▶ **What you will do**: Look below for the line with "The height and width of the screenshot is (379, 937).", then repeat it and all lines after it, exactly, minus any pictures.

▶ **Entries shown**:
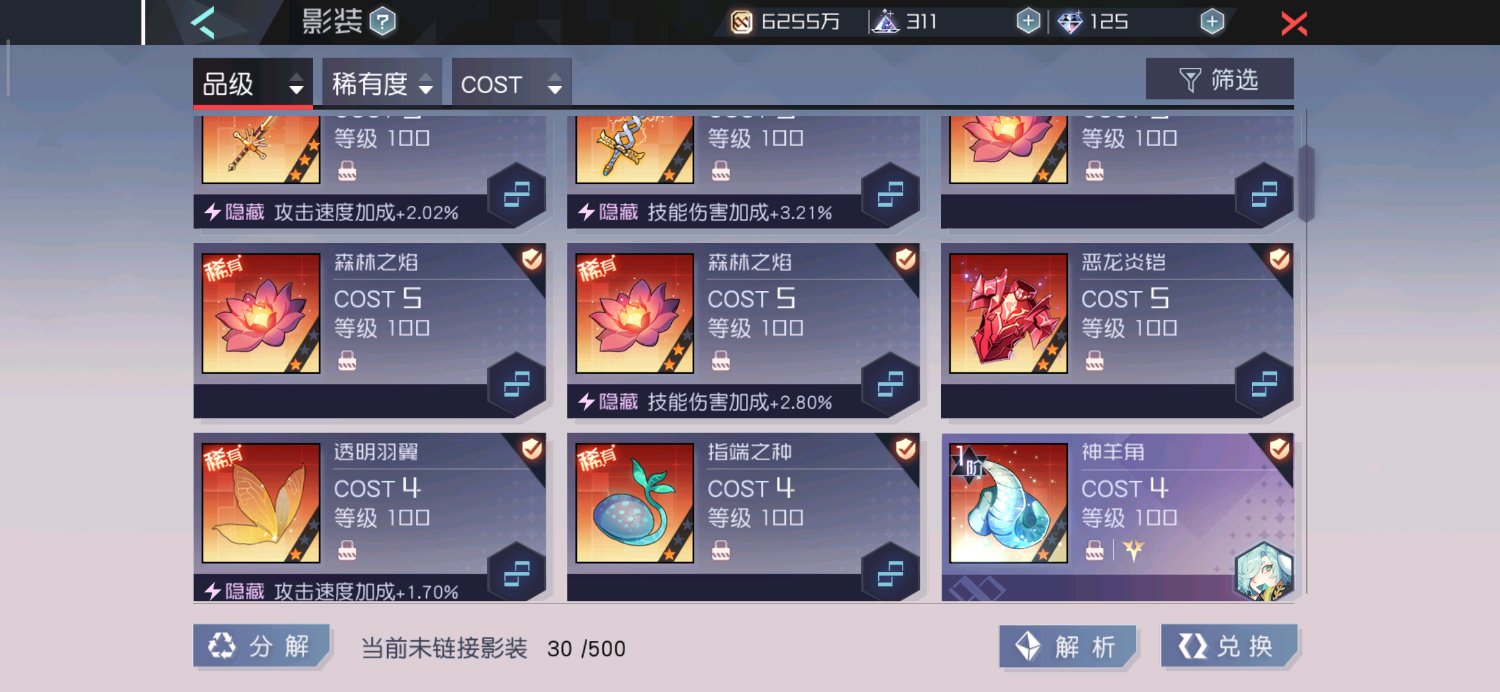The height and width of the screenshot is (692, 1500).
Task: Open the 兑换 exchange button
Action: point(1229,646)
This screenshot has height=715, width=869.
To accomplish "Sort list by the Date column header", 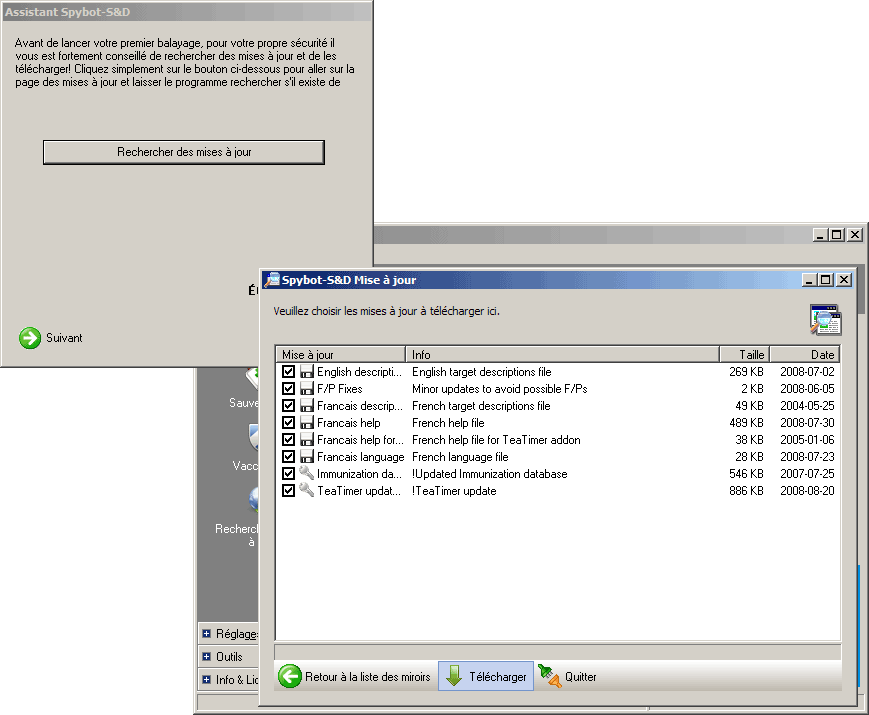I will (x=804, y=354).
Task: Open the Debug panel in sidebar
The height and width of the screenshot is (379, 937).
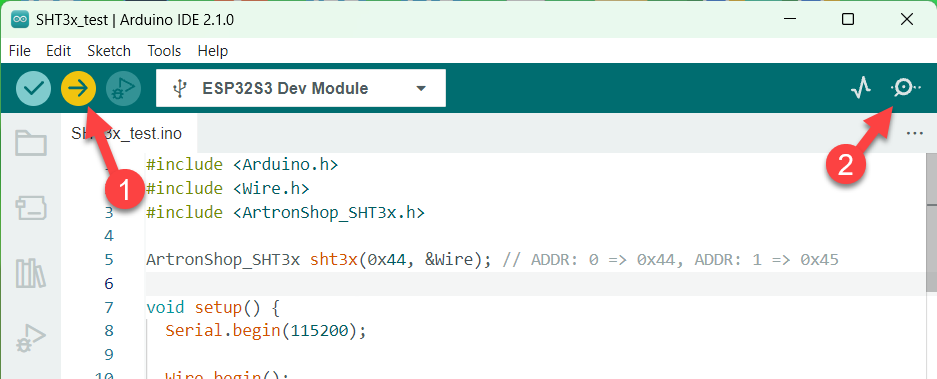Action: point(30,338)
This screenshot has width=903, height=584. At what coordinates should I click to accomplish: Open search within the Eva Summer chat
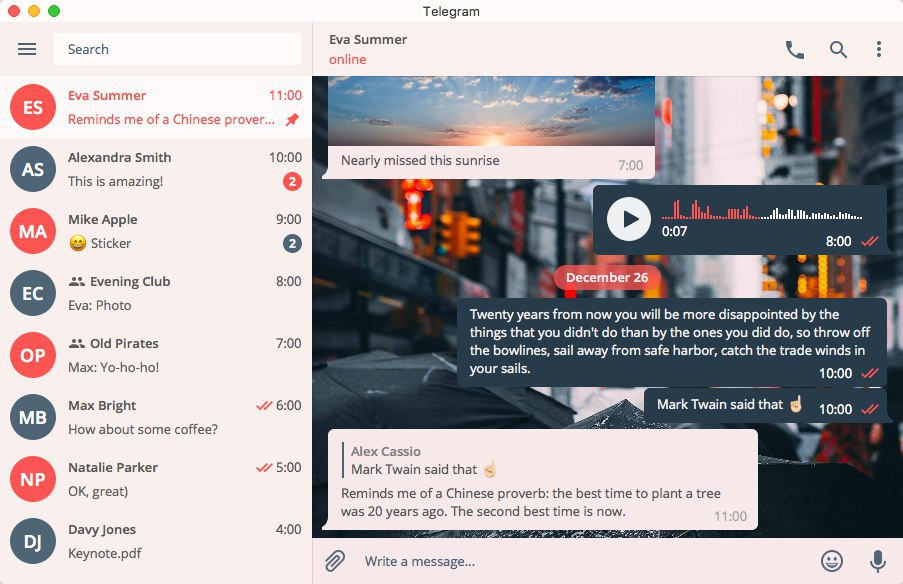[x=839, y=48]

▶ **Expected answer**:
The height and width of the screenshot is (379, 937).
Action: point(30,338)
This screenshot has width=903, height=584. At what coordinates should I click to accomplish: Open search within the Eva Summer chat
[x=839, y=48]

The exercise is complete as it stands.